## Goal of the exercise
From the records below, copy out each line that has the word "will".

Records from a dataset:
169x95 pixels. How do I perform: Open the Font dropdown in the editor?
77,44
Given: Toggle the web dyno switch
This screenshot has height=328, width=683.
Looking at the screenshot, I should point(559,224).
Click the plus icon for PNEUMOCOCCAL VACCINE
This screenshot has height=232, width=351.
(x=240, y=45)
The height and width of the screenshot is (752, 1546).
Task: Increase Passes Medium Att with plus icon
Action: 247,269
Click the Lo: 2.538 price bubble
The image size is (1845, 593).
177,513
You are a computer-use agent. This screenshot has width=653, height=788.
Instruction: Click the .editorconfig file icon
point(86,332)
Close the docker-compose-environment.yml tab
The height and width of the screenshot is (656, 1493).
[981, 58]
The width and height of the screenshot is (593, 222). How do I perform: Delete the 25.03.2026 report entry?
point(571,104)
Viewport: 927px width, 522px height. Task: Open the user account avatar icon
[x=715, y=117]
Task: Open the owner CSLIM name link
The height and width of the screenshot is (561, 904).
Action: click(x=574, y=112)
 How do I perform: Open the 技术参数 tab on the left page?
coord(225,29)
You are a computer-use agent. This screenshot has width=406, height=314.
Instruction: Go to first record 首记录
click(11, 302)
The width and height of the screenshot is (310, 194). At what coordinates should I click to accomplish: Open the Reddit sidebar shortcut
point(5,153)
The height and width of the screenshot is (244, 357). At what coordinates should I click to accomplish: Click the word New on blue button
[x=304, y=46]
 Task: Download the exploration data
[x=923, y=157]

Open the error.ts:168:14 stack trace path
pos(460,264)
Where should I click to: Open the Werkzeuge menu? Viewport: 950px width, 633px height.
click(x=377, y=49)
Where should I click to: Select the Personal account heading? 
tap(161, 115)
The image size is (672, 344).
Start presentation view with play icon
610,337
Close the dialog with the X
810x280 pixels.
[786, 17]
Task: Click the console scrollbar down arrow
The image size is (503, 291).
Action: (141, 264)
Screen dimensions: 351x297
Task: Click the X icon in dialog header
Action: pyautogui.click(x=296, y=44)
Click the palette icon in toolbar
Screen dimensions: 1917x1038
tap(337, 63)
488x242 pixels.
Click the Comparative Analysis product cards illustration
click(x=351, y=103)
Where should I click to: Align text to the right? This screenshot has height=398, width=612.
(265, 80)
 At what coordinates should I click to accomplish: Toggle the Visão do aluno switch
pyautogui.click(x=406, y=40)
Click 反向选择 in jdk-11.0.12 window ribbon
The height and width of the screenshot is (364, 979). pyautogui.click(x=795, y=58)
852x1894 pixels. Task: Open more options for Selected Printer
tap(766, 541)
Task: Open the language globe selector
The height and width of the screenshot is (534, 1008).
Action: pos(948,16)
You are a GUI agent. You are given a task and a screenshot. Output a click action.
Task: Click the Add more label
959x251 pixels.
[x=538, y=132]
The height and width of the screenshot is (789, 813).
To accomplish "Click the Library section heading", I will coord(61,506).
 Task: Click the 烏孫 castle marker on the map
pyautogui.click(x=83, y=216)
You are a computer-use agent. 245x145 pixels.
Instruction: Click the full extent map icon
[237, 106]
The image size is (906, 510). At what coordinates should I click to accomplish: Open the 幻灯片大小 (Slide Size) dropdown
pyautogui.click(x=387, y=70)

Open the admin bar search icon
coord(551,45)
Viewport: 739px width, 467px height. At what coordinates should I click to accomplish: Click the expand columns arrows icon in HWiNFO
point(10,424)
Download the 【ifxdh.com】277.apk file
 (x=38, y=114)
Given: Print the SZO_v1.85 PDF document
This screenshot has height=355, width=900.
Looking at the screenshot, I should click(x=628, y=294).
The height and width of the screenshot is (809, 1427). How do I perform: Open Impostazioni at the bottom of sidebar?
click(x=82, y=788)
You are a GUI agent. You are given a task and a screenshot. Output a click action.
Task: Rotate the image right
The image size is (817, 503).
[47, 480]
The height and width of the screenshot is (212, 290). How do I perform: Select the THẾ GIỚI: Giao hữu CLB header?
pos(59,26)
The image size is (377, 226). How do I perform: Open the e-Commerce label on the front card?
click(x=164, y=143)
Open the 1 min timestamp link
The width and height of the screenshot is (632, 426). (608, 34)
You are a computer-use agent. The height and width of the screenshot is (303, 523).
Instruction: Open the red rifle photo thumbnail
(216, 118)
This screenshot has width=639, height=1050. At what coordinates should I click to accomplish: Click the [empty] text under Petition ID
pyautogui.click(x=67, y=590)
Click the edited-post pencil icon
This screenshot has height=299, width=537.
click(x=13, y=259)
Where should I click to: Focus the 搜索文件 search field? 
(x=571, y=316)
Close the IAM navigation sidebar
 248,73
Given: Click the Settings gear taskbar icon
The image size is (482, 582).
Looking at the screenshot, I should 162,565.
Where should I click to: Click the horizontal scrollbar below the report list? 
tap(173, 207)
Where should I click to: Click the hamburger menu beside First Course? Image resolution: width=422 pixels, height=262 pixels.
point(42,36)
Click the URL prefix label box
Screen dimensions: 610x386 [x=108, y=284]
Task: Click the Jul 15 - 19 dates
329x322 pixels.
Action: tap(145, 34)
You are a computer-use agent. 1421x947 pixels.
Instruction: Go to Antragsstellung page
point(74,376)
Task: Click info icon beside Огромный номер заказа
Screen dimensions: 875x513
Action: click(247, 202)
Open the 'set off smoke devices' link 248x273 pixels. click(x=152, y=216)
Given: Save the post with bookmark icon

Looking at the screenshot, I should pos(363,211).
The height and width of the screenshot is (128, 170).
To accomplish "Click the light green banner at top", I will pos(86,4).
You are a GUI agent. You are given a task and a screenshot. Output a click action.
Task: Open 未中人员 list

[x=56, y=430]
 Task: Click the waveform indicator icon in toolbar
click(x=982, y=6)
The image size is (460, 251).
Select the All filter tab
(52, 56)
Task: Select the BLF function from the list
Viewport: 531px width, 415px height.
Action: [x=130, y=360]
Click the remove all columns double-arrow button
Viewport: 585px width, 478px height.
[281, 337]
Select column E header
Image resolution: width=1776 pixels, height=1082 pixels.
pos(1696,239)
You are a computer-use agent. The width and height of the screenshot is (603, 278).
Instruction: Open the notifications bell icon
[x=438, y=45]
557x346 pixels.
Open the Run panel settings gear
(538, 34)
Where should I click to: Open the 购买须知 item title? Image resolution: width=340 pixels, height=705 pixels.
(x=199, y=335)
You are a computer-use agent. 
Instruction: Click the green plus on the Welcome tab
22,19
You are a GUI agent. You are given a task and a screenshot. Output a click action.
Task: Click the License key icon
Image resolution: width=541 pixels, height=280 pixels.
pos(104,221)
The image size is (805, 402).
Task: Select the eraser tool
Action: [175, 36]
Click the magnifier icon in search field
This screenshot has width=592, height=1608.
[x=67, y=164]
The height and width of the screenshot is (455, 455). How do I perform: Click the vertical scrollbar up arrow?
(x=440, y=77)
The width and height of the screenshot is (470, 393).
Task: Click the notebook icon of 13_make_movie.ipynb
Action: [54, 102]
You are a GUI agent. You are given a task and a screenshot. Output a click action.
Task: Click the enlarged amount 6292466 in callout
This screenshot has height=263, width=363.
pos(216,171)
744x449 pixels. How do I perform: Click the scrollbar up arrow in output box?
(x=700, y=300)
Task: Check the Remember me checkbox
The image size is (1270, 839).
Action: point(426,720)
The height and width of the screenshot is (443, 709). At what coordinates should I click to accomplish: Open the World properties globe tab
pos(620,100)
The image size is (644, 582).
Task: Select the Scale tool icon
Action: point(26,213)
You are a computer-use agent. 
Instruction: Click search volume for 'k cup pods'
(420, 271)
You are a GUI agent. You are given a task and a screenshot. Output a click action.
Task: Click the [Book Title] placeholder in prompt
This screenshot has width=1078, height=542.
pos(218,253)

## The answer
To accomplish "Click the Library section heading", I will coord(61,506).
To accomplish "Click the light green banner at top", I will pos(86,4).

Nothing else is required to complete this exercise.